Nanoparticles at the neurovascular unit: In vitro and in vivo studies to assess the blood-brain barrier permeability and function

Objective: The dilemma of the protection from noxious substances from the blood and the delivery of vital metabolites has always to be faced when dealing with the brain. Endothelial cells, forming the blood-brain barrier (BBB) with other cell types, regulate its trafficking. It is known that many common drugs cannot cross the BBB in appreciable concentration, decreasing the rate of success of possible available treatments for many central nervous system (CNS) diseases. In the last decades, nanomedicine has played a pivotal role in developing strategies to deliver drugs to the CNS. In our previous studies we administered liposomes functionalized with phosphatide acid and an ApoE-derived peptide (mApoE-PA-LIP) as a potential treatment for Alzheimer's disease (AD): their administration reduced brain beta-amyloid burden and ameliorated impaired memory in AD mice. We also evaluated the adaptability of warm microemulsion process for ligand surface modification of solid lipid nanoparticles (SLN) with ApoE to target the brain. Our in vivo biodistribution experiments, performed to study the influence of three different administration routes on SLN-mApoE bioavailability, showed that pulmonary administration increases the DiR-loaded SLN-mApoE bioavaibility to the brain in comparison to the intraperitoneal and intravenous ones, at the same concentrations and time points.

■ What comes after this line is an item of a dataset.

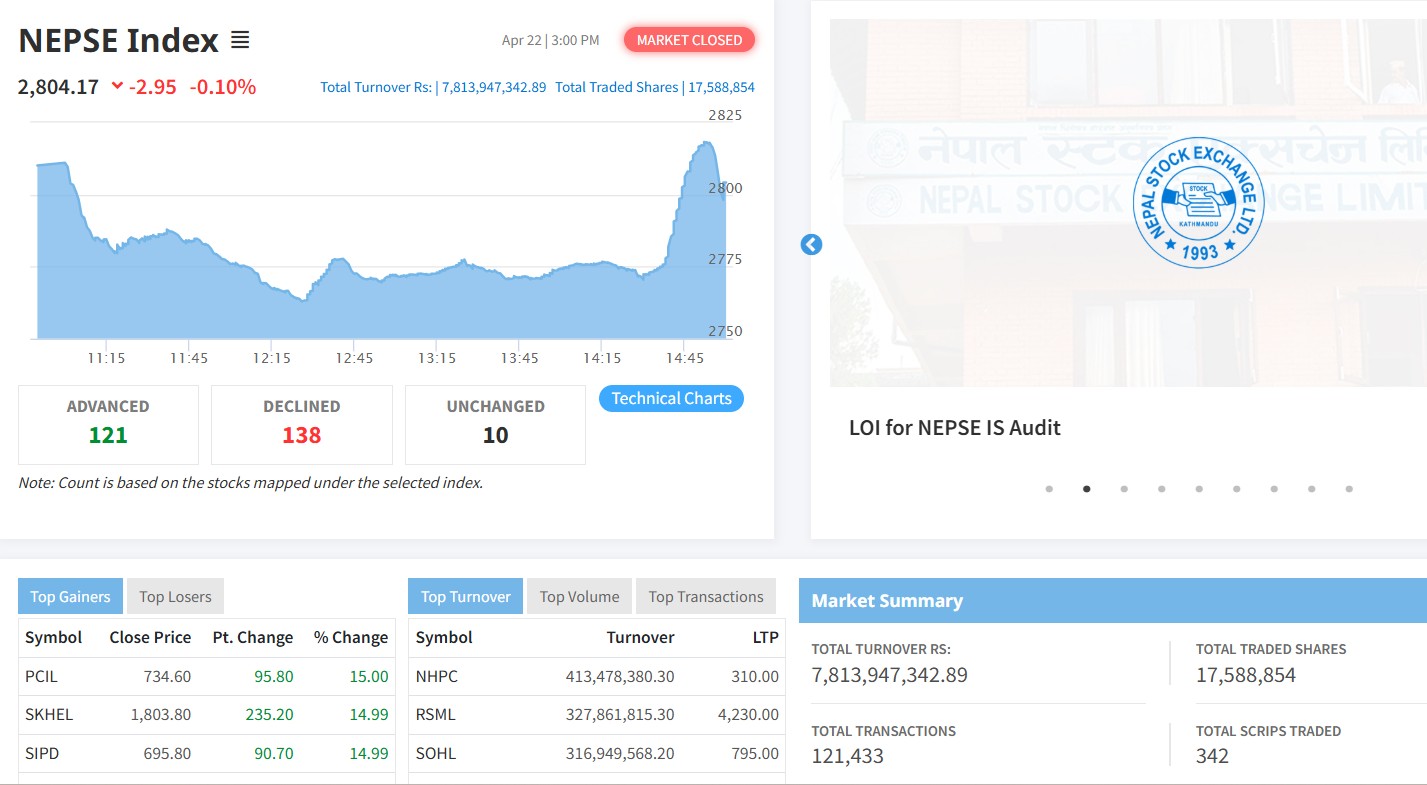Click the Nepal Stock Exchange logo

coord(1198,203)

In our ongoing experiments, we decided to further investigate the activities of NPs able to cross the BBB, independently from their administration routes. The aim of this study is to evaluate the interaction of mApoE-PA-UP and SLN at the neurovascular unit. In light of our previous results we here assess their interactions with human cerebral microvascular cells (hCMEC/D3) as in vi(ro BBB model. Our in vitro experiments by means of both the electrophysiological approach and the simultaneous calcium imaging will disclose if any active modulation on neuronal activities does occur after ex vivo and in vivo NPs administration. The obtained results will help us to better define the safety profile and active properties of NPs specifically developed to cross the BBB and to delivery their payload to the CNS.